Selon certains de nos interlocuteurs, cette violence est favorisée par l’évolution de la société.

"L’évolution du monde fait que les gens sont de plus en angoissés et s’énervent à la moindre des choses. Ainsi, le moindre écart de langage ou de comportement peut être considéré comme une offense grave et dégénère dramatiquement", analyse un sociologue Le mariage non plus n’est pas étranger à l’accroissement du phénomène.

"Beaucoup de familles ont fait du mariage un fonds de commerce. Le plus souvent, les époux ont l’impression d’avoir acheté leurs femmes et qu’elle est à leur merci désormais. Ils s’arrogent le droit de les traiter comme ils l’entendent", souligne un jeune enseignant.

"Le chômage, le désœuvrement peuvent être également des sources constantes de violences conjugales parce que le mari, ne pouvant plus assumer ses devoirs, se sent en position de faiblesse. Il voit donc tout en mal. Il interprète les actes les plus innocents comme une atteinte à son autorité due à sa situation.
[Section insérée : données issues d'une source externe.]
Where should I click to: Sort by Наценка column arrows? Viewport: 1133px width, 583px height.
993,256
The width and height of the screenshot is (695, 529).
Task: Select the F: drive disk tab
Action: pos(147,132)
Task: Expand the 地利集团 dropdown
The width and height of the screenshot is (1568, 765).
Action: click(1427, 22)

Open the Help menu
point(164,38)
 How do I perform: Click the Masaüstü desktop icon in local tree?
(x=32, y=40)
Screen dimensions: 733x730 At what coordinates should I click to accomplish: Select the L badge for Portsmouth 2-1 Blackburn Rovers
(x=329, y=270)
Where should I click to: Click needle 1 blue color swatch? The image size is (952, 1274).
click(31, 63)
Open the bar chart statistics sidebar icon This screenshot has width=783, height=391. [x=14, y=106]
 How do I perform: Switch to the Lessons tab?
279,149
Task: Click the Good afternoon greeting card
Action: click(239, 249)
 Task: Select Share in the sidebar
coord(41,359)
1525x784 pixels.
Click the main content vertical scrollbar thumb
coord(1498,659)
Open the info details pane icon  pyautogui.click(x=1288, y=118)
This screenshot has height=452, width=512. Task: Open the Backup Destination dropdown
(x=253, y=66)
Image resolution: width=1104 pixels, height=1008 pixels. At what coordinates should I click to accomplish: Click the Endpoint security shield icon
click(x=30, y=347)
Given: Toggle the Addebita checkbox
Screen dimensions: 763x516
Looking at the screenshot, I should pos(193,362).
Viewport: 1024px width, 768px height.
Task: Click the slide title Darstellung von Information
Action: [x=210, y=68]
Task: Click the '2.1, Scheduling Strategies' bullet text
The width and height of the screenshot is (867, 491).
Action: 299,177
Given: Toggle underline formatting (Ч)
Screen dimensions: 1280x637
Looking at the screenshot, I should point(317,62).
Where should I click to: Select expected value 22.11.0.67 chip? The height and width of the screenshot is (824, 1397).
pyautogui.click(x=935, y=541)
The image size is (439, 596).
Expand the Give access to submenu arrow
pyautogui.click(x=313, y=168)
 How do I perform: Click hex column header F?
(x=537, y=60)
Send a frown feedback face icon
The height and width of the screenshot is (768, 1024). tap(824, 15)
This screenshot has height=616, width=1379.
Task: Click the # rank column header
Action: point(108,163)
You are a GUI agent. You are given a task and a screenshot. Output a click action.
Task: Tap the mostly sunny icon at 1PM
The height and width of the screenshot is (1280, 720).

Il a donc tendance à recourir à la violence pour affirmer son autorité, pour régner sur les siens", ajoute notre sociologue.

Et il n’a pas tort. "Les hommes sont les premiers à souffrir des conséquences du chômage dans le ménage. Lorsque certaines femmes voient que leurs époux ne sont plus capables de faire face à leurs responsabilités socio-économiques, elles tentent de les écraser et ne les respectent plus. Le mari est donc obligé de recourir aux forceps pour rétablir son autorité", explique un mécanicien de Sabalibougou.

"Il y a deux ans, un voisin a perdu son emploi, et sa vie conjugale est devenue un vrai calvaire parce que sa femme ne ratait aucune occasion pour l’humilier. Pis, elle demandait à ses enfants de ne plus lui obéir parce qu’il n’était plus à la hauteur de ses responsabilités paternelles. N’y pouvant plus, il a usé de la violence pour se faire respecter, surtout de ses enfants. Il bat régulièrement sa femme et ses enfants. Et pourtant, avant de perdre son emploi, il était un père correct et un époux plein d’attention. C’est pour vous dire que la violence conjugale dépend souvent du comportement des femmes", défend Mamadou Tigana, un commerçant de Torokorobougou.

Sans compter que les victimes de la violence conjugale ne sont que des femmes. Des hommes battus font légion dans certains milieux. Combien de hauts cadres sont victimes de la violence verbale, psychologique et même souvent physique dans leur foyer ? Ils sont nombreux et connus de leur entourage parce que ce ne sont pas que des rumeurs.

Toujours est-il que dans notre monde civilisé, rien ne justifie la violence dans un couple. Les époux doivent apprendre à se connaître, à discuter de leurs problèmes sans passion et sans aucune volonté de blesser l’autre dans son intégrité physique et morale. Selon les spécialistes, la communication est le meilleur remède contre la violence conjugale.